As of right now, Hurricane Rita is projected to make landfall in Texas. Still, Hurricane Ivan and Katrina both took eastward turns before they made landfall. How accurate is the forecast this far away from landfall?
BTW, I don’t live near the coast so this isn’t a backhanded question of, “Should I evacuate or not.”
All you can really say is that hurrricane forecasts are more accurate today than they were 20, 10, or 5 years ago. Landfall predictions get more accurate as the storm moves closer to landfall. Still, hurricane predictions require some difficult data gathering, sophisticated data modeling, and the fastest supercomputers in the world. A hurricame is a chaotic system so small changes in sea temperature for example can have a large effect on the strength and path of the storm.
Predicting the hurricane path means creating a probability graph with the best modelling available. There are many competing models and some give very different results from others.
Here are some of the probability charts for Rita by the National Hurricane Center.
Saw in interesting comment from the CNN weather guy this morning.
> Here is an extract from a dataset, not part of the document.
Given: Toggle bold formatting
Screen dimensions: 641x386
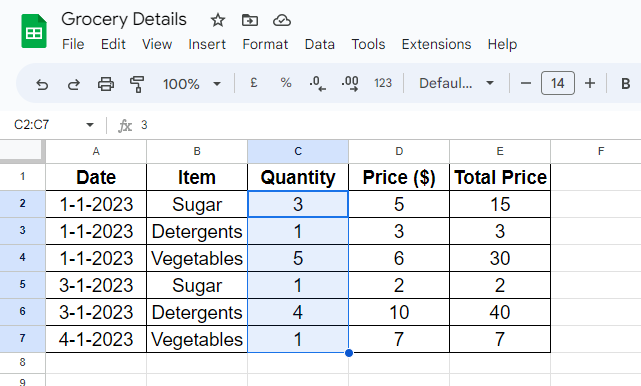Looking at the screenshot, I should [625, 83].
He was basically asked the same question and explained that part of the issue is that there are no weather balloons being sent up through the hurricane. The fact that it takes place in open water as opposed to over land where we’re able to get a pretty good picture of the nature of the air above makes it a lot more difficult to predict.
As it stands we rely on the images brought by satilites and readings brought by hurricane hunter planes. Thats only a portion of the needed data which creates uncertainty.